__Action item__.
Gather all lines in the records below that include the word "computer".

Stored items:
◇ ◇ ◇

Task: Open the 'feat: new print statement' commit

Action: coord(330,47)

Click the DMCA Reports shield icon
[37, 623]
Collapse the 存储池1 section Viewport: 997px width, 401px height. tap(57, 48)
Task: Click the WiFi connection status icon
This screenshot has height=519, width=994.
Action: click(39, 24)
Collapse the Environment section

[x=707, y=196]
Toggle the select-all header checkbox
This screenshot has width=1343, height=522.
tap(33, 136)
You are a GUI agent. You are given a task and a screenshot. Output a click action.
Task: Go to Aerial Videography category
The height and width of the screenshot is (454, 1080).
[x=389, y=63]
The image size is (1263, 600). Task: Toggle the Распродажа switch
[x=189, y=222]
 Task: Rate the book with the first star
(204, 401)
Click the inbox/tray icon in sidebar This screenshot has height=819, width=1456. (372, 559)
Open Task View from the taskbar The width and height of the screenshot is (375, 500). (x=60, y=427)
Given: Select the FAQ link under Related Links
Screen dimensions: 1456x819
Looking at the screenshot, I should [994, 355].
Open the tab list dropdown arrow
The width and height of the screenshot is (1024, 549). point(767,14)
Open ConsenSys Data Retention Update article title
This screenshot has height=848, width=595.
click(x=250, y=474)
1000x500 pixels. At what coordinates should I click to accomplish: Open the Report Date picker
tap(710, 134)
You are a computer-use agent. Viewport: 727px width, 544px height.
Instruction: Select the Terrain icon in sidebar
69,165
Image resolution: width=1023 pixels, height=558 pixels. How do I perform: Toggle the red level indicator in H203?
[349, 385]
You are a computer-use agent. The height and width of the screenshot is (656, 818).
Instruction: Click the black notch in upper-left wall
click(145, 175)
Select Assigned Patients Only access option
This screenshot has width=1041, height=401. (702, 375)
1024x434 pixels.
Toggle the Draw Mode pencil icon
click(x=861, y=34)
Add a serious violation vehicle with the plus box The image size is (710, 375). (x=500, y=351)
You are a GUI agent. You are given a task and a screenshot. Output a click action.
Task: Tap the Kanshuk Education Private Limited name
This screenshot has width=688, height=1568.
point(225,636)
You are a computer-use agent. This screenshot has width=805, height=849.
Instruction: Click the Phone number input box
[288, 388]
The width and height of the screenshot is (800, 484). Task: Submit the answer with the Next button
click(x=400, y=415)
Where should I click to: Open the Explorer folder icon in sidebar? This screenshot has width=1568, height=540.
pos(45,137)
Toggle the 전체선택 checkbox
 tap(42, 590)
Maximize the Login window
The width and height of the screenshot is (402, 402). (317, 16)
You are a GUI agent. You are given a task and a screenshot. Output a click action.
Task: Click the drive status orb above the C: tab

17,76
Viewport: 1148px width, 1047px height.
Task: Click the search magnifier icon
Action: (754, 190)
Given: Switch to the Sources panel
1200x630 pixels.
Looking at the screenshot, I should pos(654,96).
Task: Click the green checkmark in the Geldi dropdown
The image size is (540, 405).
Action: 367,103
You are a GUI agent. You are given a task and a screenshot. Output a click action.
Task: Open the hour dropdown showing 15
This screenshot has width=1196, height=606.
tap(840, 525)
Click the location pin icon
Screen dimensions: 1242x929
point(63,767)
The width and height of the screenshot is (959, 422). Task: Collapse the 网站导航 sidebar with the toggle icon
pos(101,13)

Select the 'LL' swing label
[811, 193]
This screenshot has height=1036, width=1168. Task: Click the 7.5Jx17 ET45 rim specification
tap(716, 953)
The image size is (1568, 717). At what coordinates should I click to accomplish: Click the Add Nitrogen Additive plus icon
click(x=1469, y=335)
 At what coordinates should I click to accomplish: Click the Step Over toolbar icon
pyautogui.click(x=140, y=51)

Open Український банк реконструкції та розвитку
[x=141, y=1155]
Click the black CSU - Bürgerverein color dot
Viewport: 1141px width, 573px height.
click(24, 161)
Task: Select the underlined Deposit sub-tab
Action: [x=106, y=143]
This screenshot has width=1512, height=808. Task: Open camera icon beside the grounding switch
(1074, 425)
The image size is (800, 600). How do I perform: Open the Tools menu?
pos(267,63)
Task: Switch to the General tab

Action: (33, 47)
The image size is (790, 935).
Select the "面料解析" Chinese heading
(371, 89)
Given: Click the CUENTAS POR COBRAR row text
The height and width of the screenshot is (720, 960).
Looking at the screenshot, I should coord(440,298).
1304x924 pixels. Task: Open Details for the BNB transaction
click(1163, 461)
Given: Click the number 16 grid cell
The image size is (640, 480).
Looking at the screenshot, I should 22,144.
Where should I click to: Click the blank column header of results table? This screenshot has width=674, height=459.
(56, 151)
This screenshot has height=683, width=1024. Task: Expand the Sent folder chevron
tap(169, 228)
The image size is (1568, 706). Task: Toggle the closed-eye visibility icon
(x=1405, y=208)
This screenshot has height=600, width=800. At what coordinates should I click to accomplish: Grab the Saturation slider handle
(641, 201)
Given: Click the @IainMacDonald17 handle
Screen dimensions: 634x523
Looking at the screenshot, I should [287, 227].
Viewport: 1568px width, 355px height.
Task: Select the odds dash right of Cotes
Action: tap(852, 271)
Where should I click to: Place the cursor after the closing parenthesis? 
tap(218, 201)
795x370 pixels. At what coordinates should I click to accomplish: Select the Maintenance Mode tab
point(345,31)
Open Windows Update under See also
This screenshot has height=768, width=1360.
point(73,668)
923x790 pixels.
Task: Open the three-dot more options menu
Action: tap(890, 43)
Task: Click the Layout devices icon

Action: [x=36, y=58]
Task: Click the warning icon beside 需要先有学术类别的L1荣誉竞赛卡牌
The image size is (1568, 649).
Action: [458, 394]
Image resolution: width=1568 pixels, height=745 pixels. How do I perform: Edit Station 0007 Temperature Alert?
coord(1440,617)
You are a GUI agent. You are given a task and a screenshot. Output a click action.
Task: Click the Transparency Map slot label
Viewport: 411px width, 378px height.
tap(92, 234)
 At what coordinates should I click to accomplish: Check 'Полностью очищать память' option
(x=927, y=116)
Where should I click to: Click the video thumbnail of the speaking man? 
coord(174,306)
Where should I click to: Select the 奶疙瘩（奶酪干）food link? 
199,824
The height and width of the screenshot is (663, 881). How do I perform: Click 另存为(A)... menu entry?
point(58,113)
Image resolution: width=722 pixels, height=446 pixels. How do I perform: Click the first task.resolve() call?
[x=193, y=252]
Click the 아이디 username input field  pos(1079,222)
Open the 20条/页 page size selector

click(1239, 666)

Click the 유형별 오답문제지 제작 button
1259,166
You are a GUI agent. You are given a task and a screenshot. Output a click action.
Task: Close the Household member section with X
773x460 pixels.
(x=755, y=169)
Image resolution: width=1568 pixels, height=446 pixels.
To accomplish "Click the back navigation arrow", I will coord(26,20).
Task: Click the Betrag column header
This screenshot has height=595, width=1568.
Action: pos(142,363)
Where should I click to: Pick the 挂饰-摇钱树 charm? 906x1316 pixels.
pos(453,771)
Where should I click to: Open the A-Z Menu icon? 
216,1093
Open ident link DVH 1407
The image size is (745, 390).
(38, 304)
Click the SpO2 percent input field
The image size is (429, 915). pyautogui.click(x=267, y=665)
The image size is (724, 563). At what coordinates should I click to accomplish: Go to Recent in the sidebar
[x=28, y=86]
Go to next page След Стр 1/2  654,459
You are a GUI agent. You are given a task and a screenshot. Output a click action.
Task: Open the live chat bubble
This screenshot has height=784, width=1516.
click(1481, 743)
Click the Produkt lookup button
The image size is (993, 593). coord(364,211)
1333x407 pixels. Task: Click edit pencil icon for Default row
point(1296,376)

◇ ◇ ◇

__Response to the exercise__.
You are a computer-use agent. Viewport: 727px width, 544px height.
You are a computer-use agent. The height and width of the screenshot is (656, 818).
You are a computer-use agent. This screenshot has width=805, height=849.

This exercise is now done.